■ **Attività A**
Nel testo sulla neutralità dello scienziato, con quale argomento si difendono i fautori della neutralità? Spiegalo in una o due frasi.
■ **Attività B**
Quale opera cita il testo sulla neutralità dello scienziato come esempio di una casta di subumani usata come manodopera a costo zero?
■ **Attività C**
Riprendi il testo sulla neutralità dello scienziato e continualo dopo la sua ultima frase.

■ **Testo di studio**
I dialoghi dei morti

Da sinistra: Francesco Russo e Valerio Santi.

La storia della scienza ha sempre dibattuto, più o meno sottotraccia, un quesito fondamentale, le cui implicazioni coinvolgono in maniera determinante i destini dell'umanità: tale quesito riguarda la neutralità dello scienziato, il problema cioè se all'uomo di scienza sia lecito o meno ignorare, per puro amore di conoscenza, le conseguenze, umane, storiche e politiche delle proprie scoperte, e continuare a indagare su linee teoriche che potrebbero condurre alla costruzione di armi devastanti, a manipolazioni genetiche in grado di sovvertire il tessuto sociale o le stesse condizioni di vita dell'umanità. I fautori della neutralità si sono sempre difesi, sia in ambito specialistico che divulgativo, sostenendo che ogni scoperta scientifica è, o può essere, gravida di conseguenze sia fauste che nefaste per l'uomo, e che il dilemma sta nell'uso che si compie di una nuova tecnologia e non nella tecnologia stessa: ad esempio, la manipolazione genetica potrebbe sia debellare il cancro e altre malattie oggi ancora incurabili, sia contribuire a produrre una casta di subumani e dunque di manodopera a costo zero a tutto vantaggio delle classi dominanti, quale quella descritta da Haldous Huxley ne Il mondo nuovo. Tale posizione, certamente più condivisibile di quella che pretenderebbe imporre dei limiti alla conoscenza umana, consigliando una sorta di censura preventiva che lo scienziato dovrebbe autoimporsi, se dà una soluzione accettabile al problema in linea teorica, poco si cura sia dell'uomo che sta dietro lo scienziato, sia delle interazioni tra gli uomini di scienza, sia dei rapporti tra questi ultimi e il potere.

■ **Materiale fornito**
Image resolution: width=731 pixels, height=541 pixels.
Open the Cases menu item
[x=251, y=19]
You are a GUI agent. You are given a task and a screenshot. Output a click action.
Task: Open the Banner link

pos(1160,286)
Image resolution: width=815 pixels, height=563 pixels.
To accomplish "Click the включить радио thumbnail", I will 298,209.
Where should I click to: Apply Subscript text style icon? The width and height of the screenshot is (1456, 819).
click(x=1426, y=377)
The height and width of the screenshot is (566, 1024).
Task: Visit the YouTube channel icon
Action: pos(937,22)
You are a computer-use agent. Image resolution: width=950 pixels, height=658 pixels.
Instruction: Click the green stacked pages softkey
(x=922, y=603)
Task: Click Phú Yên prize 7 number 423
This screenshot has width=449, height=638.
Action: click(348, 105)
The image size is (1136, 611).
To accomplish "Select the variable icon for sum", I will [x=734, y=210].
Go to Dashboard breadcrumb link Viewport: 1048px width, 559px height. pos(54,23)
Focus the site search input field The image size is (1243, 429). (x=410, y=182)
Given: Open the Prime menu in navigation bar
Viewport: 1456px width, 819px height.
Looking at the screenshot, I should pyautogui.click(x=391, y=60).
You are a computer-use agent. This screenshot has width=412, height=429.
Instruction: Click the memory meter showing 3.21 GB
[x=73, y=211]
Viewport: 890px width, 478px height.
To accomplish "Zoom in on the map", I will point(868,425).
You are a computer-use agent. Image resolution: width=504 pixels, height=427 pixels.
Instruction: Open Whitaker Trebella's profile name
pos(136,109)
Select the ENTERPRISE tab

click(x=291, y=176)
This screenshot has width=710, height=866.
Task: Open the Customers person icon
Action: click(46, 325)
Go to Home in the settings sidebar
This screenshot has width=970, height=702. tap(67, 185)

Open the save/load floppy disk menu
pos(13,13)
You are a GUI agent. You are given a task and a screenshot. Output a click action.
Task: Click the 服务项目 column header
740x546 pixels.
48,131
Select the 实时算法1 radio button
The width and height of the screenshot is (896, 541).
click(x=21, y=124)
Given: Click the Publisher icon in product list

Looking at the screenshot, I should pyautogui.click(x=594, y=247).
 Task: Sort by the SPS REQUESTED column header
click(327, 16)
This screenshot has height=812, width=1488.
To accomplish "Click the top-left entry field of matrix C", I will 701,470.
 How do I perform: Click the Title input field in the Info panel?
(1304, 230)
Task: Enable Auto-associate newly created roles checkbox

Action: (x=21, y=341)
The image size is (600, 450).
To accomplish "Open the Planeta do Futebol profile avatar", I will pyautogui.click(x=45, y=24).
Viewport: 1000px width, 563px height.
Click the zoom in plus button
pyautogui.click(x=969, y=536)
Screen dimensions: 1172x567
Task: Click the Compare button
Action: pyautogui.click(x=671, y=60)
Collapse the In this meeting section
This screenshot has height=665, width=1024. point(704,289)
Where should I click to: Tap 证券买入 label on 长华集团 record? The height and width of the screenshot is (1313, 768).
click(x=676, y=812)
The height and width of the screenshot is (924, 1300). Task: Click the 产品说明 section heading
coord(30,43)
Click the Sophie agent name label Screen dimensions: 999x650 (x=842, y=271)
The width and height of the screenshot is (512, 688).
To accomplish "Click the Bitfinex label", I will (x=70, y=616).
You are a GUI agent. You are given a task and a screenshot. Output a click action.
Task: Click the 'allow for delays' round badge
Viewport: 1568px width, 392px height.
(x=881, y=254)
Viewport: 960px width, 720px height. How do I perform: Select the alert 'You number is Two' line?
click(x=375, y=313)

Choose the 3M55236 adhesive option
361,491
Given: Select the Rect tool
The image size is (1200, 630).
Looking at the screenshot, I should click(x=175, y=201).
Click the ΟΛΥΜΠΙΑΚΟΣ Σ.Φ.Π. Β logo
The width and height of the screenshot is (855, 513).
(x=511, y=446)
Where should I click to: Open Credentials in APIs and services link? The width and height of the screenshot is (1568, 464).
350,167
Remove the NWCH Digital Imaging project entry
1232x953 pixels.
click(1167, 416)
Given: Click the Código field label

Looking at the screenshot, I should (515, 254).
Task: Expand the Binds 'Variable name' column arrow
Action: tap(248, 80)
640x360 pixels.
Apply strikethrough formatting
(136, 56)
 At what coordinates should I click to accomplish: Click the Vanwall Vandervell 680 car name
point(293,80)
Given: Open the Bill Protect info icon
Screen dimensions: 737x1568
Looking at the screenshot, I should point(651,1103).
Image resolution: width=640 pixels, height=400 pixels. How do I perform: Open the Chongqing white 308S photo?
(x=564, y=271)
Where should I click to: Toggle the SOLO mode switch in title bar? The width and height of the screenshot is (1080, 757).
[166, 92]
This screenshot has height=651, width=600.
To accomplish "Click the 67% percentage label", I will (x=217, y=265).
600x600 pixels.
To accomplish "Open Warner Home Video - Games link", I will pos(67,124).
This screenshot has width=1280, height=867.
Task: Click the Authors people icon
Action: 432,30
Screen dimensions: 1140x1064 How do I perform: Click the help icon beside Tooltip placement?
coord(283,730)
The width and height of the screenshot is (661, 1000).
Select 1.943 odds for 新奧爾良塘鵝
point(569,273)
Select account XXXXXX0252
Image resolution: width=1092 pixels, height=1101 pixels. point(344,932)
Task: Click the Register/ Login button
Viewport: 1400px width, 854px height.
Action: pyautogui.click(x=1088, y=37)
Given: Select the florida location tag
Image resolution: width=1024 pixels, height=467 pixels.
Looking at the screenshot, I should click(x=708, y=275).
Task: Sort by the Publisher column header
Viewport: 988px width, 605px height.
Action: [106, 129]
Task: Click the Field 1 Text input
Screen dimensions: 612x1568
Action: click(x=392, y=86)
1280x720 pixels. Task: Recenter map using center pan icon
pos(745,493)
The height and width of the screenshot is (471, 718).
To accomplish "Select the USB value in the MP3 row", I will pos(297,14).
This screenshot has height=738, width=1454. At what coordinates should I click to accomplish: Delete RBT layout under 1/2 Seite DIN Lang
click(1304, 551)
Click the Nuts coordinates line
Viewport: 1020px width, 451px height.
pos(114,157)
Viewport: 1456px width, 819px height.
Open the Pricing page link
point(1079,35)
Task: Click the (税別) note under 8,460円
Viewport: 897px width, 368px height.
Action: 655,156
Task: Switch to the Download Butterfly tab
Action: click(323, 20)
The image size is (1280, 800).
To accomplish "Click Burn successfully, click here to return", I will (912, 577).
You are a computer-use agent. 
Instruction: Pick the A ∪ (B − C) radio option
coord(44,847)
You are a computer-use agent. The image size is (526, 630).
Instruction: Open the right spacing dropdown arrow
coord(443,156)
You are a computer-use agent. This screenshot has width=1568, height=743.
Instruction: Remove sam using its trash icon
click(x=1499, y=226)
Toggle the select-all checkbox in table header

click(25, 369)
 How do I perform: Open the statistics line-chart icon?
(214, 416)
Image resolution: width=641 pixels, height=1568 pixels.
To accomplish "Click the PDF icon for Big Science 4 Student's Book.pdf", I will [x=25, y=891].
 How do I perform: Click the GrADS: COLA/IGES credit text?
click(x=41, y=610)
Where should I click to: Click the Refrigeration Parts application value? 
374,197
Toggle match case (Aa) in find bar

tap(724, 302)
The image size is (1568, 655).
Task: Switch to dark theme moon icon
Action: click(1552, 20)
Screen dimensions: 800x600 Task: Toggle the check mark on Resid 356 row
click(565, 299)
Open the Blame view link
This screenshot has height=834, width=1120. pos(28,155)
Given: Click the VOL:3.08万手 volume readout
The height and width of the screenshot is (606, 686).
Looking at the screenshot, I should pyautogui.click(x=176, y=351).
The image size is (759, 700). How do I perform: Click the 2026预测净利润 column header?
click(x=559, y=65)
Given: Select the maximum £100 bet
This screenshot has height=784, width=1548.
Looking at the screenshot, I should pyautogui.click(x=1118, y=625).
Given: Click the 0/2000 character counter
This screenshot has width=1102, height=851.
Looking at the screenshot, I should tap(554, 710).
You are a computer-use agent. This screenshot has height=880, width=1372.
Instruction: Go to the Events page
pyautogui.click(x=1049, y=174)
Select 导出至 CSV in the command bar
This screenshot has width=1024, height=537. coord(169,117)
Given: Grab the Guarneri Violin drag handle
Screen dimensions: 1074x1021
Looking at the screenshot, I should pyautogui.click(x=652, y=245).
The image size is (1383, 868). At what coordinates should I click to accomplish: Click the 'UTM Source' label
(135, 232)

■ **Risposta A**
Sostengono che ogni scoperta scientifica è, o può essere, gravida di conseguenze sia fauste sia nefaste per l'uomo. Perciò il dilemma sta nell'uso che si fa di una nuova tecnologia e non nella tecnologia stessa.

■ **Risposta B**
Il mondo nuovo.

■ **Risposta C**
In buona sostanza, ripercorrere la storia della scienza solo a parte conoscenza, poco o nulla consiglia su quelle che dovrebbero essere le reali responsabilità dello scienziato, rimandando di fatto alla politica, e dunque al potere, l'incombenza di risolvere il dilemma, magari in nome di un supposto spirito filantropico il cui progresso dovrebbe andare di pari passo con quello scientifico. Si tratta evidentemente di una pia illusione: la storia dell'umanità dimostra purtroppo che il progresso scientifico e quello mentale dell'umanità non vanno di pari passo, e che anzi ancor oggi l'obiettivo primario degli Stati non è quello di finanziare i progetti che potrebbero migliorare le condizioni di vita, ma al contrario di dare la precedenza a quelli in grado di fornire armi sempre più devastanti che, se utilizzate, renderebbero in breve la terra un inferno inabitabile.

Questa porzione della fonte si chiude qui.